Location
- 33 Clarence Avenue Lambeth, London, SW4 8LD England
- Coordinates: 51°27′11″N 0°07′57″W﻿ / ﻿51.453020°N 0.132384°W

Information
- Type: Free school
- Motto: Everything is possible, when you CARE
- Established: 01/09/2020
- Founder: Gizlé Landman
- Local authority: London Borough of Lambeth
- Trust: Harris Federation
- Department for Education URN: 147543 Tables
- Ofsted: Reports
- Principal: Jenny Rose
- Executive headteacher: David Astin
- Staff: 150
- Gender: Mixed
- Age range: 11–16
- Enrolment: 818
- Capacity: 750
- Campus size: 975
- Campus type: Urban
- Houses: Angelou, Attenborough, Frank, Jemison, King, Pele, Shakespeare
- Website: harrisclapham.org.uk

= Harris Academy Clapham =

Harris Academy Clapham is a coeducational 11-16 secondary school located in the Clapham area of Lambeth, Greater London, England. It is part of the Harris Federation.

==Description==
The new school opened during the COVID-19 pandemic. The building had been designed to accommodate a 7 form entry, 11-16 free school. It was intended that in the first year (from September 2020) just the year 7s would be on site, and the school would fill up behind them in 2021, 2022, 2023 and 2024. It was designed by the architects Stride Treglown. The academy shares a plot with Glenbrook Primary School which had recently been rebuilt by the same architects. The building has five storeys as the aim was to have as much outdoor space as possible.

==Curriculum==

The school follows the National Curriculum. It teaches Key Stage 3 in years 7 to 9, and Key Stage 4 in years 10 to 11, resulting in GCSE qualifications. All pupils are taught both Spanish and Chinese at Key Stage 3.

==New sixth form==
A sixth form college has been built by the Harris Federation on the site of the former Territorial Army site at 73 Kings Avenue.

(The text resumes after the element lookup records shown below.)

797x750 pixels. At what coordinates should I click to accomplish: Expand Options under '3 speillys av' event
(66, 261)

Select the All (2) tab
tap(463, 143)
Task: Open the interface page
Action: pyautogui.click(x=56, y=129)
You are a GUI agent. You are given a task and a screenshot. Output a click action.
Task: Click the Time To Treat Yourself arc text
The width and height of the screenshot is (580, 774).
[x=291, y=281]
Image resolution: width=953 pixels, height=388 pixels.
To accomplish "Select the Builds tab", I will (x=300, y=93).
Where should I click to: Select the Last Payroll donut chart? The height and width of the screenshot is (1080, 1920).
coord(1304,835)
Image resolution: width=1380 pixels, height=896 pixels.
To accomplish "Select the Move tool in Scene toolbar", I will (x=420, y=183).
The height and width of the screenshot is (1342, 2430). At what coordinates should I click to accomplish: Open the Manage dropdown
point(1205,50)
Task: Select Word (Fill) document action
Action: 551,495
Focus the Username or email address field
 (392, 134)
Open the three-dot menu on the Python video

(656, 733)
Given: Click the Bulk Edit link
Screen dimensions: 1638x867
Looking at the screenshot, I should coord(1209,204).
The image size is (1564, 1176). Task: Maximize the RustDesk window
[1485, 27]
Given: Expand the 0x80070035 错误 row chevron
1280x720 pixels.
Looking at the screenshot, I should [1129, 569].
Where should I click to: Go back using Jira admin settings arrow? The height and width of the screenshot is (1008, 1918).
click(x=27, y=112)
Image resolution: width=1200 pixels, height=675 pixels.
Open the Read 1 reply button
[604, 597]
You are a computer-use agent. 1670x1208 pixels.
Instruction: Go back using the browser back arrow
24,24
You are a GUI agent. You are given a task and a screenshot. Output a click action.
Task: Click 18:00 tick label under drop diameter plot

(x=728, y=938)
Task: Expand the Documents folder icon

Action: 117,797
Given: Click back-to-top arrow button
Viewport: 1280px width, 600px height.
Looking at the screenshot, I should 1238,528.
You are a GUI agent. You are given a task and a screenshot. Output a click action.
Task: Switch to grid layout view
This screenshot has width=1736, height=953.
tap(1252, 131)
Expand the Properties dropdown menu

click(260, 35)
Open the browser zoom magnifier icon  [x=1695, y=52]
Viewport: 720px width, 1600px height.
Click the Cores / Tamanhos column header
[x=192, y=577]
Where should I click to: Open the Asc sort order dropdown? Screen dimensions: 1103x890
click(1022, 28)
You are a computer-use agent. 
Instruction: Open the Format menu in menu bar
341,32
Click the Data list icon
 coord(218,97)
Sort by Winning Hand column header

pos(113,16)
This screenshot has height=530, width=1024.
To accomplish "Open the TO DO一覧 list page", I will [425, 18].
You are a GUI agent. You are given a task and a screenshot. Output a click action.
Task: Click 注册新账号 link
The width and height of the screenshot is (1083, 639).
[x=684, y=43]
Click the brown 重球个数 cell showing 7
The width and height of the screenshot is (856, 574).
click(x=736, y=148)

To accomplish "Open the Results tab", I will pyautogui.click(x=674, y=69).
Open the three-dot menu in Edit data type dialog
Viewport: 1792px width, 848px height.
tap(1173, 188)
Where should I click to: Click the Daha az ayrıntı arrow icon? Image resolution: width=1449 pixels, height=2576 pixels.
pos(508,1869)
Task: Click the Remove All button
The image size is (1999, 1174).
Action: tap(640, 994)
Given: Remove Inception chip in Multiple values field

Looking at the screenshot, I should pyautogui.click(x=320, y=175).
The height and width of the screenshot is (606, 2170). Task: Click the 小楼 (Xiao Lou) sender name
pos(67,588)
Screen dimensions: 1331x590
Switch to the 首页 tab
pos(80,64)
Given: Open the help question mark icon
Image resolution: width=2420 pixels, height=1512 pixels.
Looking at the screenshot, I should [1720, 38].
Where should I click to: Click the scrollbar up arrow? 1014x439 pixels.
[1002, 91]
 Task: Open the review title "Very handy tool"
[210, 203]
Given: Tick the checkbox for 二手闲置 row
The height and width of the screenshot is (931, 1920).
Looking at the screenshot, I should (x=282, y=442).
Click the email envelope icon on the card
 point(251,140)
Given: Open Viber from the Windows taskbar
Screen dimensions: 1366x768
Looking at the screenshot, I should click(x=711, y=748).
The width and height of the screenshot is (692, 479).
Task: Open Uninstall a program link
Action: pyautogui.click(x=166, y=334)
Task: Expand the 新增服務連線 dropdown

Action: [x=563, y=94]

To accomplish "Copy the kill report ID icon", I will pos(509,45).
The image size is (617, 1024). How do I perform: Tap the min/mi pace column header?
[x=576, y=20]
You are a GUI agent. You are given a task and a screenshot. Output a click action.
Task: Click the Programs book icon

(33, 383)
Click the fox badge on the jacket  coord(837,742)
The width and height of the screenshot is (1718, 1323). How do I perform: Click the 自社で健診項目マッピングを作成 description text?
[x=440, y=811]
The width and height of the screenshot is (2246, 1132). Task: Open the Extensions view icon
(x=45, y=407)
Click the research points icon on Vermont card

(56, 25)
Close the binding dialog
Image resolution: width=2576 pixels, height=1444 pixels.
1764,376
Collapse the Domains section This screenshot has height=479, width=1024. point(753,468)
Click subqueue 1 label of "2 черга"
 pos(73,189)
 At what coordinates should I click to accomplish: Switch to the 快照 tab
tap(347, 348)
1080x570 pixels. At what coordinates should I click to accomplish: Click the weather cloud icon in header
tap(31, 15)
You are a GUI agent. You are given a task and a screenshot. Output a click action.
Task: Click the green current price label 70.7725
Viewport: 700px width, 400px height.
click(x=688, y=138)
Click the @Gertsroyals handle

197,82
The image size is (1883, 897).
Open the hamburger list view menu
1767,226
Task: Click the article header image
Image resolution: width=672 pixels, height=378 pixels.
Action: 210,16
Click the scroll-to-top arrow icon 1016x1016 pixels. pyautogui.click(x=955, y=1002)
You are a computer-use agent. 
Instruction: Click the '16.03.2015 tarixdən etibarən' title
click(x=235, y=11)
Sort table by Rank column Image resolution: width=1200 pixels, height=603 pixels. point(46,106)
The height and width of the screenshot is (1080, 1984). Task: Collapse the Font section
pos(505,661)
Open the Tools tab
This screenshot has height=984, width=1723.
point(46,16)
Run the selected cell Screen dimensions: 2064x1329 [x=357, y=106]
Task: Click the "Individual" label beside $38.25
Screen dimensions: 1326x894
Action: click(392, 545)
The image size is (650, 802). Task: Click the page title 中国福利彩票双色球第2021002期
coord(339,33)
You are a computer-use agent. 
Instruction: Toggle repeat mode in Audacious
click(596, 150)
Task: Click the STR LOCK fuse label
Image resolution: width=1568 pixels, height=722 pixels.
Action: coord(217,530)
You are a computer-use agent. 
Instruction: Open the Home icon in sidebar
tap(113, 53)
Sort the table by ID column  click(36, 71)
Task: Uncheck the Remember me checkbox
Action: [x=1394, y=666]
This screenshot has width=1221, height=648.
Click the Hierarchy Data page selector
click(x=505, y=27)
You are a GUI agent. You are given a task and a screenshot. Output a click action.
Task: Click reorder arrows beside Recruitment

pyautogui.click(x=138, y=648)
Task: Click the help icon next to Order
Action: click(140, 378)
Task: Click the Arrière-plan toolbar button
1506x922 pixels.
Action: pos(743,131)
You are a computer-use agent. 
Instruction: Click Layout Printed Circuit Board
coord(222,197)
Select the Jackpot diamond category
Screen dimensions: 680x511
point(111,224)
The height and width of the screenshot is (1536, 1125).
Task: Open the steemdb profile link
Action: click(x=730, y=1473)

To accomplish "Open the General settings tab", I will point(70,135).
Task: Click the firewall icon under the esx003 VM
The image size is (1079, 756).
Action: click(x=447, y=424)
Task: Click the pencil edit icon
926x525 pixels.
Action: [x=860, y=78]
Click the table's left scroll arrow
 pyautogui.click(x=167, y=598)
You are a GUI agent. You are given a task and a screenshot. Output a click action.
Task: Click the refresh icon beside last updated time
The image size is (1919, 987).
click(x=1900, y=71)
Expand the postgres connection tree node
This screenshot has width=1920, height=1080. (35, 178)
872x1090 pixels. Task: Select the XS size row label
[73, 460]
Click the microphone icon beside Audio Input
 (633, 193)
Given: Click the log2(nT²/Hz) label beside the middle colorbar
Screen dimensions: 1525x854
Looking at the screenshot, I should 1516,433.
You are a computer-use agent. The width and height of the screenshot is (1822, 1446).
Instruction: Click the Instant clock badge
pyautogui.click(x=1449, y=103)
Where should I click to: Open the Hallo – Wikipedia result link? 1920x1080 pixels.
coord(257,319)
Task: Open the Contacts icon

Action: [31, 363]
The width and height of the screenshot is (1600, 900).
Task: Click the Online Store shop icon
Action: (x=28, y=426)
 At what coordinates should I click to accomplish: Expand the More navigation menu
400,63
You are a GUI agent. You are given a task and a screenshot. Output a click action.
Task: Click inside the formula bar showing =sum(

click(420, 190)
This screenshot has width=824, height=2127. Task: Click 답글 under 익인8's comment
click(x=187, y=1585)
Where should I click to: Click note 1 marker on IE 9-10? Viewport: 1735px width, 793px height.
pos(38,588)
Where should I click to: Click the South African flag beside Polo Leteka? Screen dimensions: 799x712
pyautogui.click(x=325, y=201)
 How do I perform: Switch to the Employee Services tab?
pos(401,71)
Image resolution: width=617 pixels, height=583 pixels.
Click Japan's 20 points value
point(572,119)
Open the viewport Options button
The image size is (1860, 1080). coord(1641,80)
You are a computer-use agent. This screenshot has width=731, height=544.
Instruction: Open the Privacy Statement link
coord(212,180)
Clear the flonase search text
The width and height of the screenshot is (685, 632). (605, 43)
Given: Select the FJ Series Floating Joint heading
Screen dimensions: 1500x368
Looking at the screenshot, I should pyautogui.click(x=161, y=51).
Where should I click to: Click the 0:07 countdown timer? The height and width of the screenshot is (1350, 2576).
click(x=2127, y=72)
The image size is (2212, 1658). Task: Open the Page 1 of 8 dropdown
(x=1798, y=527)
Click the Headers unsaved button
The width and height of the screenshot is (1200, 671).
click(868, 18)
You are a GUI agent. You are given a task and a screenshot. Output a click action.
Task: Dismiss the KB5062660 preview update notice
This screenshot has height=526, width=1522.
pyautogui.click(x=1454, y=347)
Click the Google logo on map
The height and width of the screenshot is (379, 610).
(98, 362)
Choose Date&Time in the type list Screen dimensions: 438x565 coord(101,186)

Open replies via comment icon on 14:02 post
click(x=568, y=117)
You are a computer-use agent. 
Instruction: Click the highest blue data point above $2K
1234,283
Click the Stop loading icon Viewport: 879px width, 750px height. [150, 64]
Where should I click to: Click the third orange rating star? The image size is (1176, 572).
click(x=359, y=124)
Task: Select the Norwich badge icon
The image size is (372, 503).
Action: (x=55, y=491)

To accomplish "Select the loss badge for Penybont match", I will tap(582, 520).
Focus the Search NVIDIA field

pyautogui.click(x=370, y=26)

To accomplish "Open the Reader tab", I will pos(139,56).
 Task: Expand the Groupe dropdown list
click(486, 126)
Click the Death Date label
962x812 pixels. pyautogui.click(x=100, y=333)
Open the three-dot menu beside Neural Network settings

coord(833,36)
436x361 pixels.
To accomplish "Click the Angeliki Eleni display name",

The site is compact, and there was opposition from residents about the mass of the building and the lack of outdoor space. The planning statement said: “The building will accommodate some 600 sixth form students aged 16+ in Years 12 and 13, with some 70 teaching and other staff; in the first year of operation it is anticipated there will be 300 students in Year 12 and 50 staff. It will be 3, and in parts 4 story, with a footprint of 6,027m².

The sixth form opened on 1 September 2021. The headteacher is Mr James Handscombe. In 2023, the Sixth Form received their first set of results, with 17% of A Level grades at an A/A*, and 41% of A Level grades at B or better. For vocational students, 55% of grades were at distinction or distinction*.